* [EXTRACTED INFORMATION]

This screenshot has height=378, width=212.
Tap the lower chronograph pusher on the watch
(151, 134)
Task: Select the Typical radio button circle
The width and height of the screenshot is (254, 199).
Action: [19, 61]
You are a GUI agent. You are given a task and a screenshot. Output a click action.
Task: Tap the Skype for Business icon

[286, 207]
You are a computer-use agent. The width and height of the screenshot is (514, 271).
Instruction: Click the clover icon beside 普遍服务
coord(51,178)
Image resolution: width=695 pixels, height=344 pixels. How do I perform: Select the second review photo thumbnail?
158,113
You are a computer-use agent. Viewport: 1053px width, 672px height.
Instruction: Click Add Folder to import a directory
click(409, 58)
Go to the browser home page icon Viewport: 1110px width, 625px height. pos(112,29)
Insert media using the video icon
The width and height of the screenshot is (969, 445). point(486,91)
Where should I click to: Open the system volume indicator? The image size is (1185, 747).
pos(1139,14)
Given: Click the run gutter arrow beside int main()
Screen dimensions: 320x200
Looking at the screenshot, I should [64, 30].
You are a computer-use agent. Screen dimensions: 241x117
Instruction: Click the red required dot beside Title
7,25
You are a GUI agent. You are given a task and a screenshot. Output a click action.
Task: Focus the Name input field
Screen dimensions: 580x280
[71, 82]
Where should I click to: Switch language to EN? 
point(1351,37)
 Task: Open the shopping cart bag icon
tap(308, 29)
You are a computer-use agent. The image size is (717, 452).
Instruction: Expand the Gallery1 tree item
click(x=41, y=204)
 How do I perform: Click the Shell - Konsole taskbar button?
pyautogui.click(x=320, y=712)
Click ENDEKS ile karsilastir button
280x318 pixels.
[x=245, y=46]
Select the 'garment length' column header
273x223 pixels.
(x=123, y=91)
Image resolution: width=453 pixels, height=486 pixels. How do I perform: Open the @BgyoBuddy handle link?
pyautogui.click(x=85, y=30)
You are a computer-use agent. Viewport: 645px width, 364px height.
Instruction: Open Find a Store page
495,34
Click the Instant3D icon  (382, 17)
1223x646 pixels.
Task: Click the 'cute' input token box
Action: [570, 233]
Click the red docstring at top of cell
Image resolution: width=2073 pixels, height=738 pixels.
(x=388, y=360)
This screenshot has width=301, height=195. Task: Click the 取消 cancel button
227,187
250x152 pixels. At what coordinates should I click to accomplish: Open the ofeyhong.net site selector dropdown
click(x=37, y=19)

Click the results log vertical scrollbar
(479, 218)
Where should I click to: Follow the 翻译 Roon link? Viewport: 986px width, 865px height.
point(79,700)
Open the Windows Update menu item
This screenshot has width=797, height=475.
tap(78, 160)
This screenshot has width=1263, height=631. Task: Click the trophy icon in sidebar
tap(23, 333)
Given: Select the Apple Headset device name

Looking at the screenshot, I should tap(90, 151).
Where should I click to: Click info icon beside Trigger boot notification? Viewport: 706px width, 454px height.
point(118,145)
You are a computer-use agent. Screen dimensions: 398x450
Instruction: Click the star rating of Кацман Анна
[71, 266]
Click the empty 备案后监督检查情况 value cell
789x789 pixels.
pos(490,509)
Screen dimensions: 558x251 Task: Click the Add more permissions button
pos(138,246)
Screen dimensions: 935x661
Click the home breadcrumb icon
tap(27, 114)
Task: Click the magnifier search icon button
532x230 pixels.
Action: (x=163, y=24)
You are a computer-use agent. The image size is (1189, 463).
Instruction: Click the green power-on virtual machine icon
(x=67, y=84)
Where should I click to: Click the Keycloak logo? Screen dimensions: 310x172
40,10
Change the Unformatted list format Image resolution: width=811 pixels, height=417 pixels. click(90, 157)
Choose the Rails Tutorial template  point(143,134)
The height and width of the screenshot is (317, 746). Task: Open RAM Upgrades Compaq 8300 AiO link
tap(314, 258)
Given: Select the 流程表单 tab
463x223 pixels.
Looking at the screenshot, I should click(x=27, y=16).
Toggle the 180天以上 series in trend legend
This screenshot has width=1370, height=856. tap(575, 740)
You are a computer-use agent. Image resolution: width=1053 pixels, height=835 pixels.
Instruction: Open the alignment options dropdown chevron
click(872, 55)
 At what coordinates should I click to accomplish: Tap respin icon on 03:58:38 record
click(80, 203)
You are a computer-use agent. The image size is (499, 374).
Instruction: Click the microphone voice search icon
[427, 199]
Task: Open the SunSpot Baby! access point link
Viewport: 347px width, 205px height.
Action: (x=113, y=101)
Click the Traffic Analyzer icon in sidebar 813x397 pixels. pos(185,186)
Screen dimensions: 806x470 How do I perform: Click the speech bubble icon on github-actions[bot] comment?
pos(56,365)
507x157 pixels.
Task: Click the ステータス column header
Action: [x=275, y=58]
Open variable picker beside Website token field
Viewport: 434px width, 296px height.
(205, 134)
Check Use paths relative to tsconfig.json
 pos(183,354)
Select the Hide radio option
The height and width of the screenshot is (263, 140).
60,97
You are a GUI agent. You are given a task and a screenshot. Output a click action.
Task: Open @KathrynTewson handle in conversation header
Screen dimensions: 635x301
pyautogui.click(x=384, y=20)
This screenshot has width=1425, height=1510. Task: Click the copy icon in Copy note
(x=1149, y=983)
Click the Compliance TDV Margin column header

* [DESCRIPTION OF THE TASK] Exactly as shown, output all of the material above.

* [FINAL ANSWER]
This screenshot has height=378, width=212.
Tap the lower chronograph pusher on the watch
(151, 134)
Task: Select the Typical radio button circle
The width and height of the screenshot is (254, 199).
Action: [19, 61]
You are a GUI agent. You are given a task and a screenshot. Output a click action.
Task: Tap the Skype for Business icon

[286, 207]
You are a computer-use agent. The width and height of the screenshot is (514, 271).
Instruction: Click the clover icon beside 普遍服务
coord(51,178)
Image resolution: width=695 pixels, height=344 pixels. How do I perform: Select the second review photo thumbnail?
158,113
You are a computer-use agent. Viewport: 1053px width, 672px height.
Instruction: Click Add Folder to import a directory
click(409, 58)
Go to the browser home page icon Viewport: 1110px width, 625px height. pos(112,29)
Insert media using the video icon
The width and height of the screenshot is (969, 445). point(486,91)
Where should I click to: Open the system volume indicator? The image size is (1185, 747).
pos(1139,14)
Given: Click the run gutter arrow beside int main()
Screen dimensions: 320x200
Looking at the screenshot, I should [64, 30].
You are a computer-use agent. Screen dimensions: 241x117
Instruction: Click the red required dot beside Title
7,25
You are a GUI agent. You are given a task and a screenshot. Output a click action.
Task: Focus the Name input field
Screen dimensions: 580x280
[71, 82]
Where should I click to: Switch language to EN? 
point(1351,37)
 Task: Open the shopping cart bag icon
tap(308, 29)
You are a computer-use agent. The image size is (717, 452).
Instruction: Expand the Gallery1 tree item
click(x=41, y=204)
 How do I perform: Click the Shell - Konsole taskbar button?
pyautogui.click(x=320, y=712)
Click ENDEKS ile karsilastir button
280x318 pixels.
[x=245, y=46]
Select the 'garment length' column header
273x223 pixels.
(x=123, y=91)
Image resolution: width=453 pixels, height=486 pixels. How do I perform: Open the @BgyoBuddy handle link?
pyautogui.click(x=85, y=30)
You are a computer-use agent. Viewport: 645px width, 364px height.
Instruction: Open Find a Store page
495,34
Click the Instant3D icon  (382, 17)
1223x646 pixels.
Task: Click the 'cute' input token box
Action: [570, 233]
Click the red docstring at top of cell
Image resolution: width=2073 pixels, height=738 pixels.
(x=388, y=360)
This screenshot has width=301, height=195. Task: Click the 取消 cancel button
227,187
250x152 pixels. At what coordinates should I click to accomplish: Open the ofeyhong.net site selector dropdown
click(x=37, y=19)

Click the results log vertical scrollbar
(479, 218)
Where should I click to: Follow the 翻译 Roon link? Viewport: 986px width, 865px height.
point(79,700)
Open the Windows Update menu item
This screenshot has width=797, height=475.
tap(78, 160)
This screenshot has width=1263, height=631. Task: Click the trophy icon in sidebar
tap(23, 333)
Given: Select the Apple Headset device name

Looking at the screenshot, I should tap(90, 151).
Where should I click to: Click info icon beside Trigger boot notification? Viewport: 706px width, 454px height.
point(118,145)
You are a computer-use agent. Screen dimensions: 398x450
Instruction: Click the star rating of Кацман Анна
[71, 266]
Click the empty 备案后监督检查情况 value cell
789x789 pixels.
pos(490,509)
Screen dimensions: 558x251 Task: Click the Add more permissions button
pos(138,246)
Screen dimensions: 935x661
Click the home breadcrumb icon
tap(27, 114)
Task: Click the magnifier search icon button
532x230 pixels.
Action: (x=163, y=24)
You are a computer-use agent. The image size is (1189, 463).
Instruction: Click the green power-on virtual machine icon
(x=67, y=84)
Where should I click to: Click the Keycloak logo? Screen dimensions: 310x172
40,10
Change the Unformatted list format Image resolution: width=811 pixels, height=417 pixels. click(90, 157)
Choose the Rails Tutorial template  point(143,134)
The height and width of the screenshot is (317, 746). Task: Open RAM Upgrades Compaq 8300 AiO link
tap(314, 258)
Given: Select the 流程表单 tab
463x223 pixels.
Looking at the screenshot, I should click(x=27, y=16).
Toggle the 180天以上 series in trend legend
This screenshot has width=1370, height=856. tap(575, 740)
You are a computer-use agent. Image resolution: width=1053 pixels, height=835 pixels.
Instruction: Open the alignment options dropdown chevron
click(872, 55)
 At what coordinates should I click to accomplish: Tap respin icon on 03:58:38 record
click(80, 203)
You are a computer-use agent. The image size is (499, 374).
Instruction: Click the microphone voice search icon
[427, 199]
Task: Open the SunSpot Baby! access point link
Viewport: 347px width, 205px height.
Action: (x=113, y=101)
Click the Traffic Analyzer icon in sidebar 813x397 pixels. pos(185,186)
Screen dimensions: 806x470 How do I perform: Click the speech bubble icon on github-actions[bot] comment?
pos(56,365)
507x157 pixels.
Task: Click the ステータス column header
Action: [x=275, y=58]
Open variable picker beside Website token field
Viewport: 434px width, 296px height.
(205, 134)
Check Use paths relative to tsconfig.json
 pos(183,354)
Select the Hide radio option
The height and width of the screenshot is (263, 140).
60,97
You are a GUI agent. You are given a task and a screenshot. Output a click action.
Task: Open @KathrynTewson handle in conversation header
Screen dimensions: 635x301
pyautogui.click(x=384, y=20)
This screenshot has width=1425, height=1510. Task: Click the copy icon in Copy note
(x=1149, y=983)
Click the Compliance TDV Margin column header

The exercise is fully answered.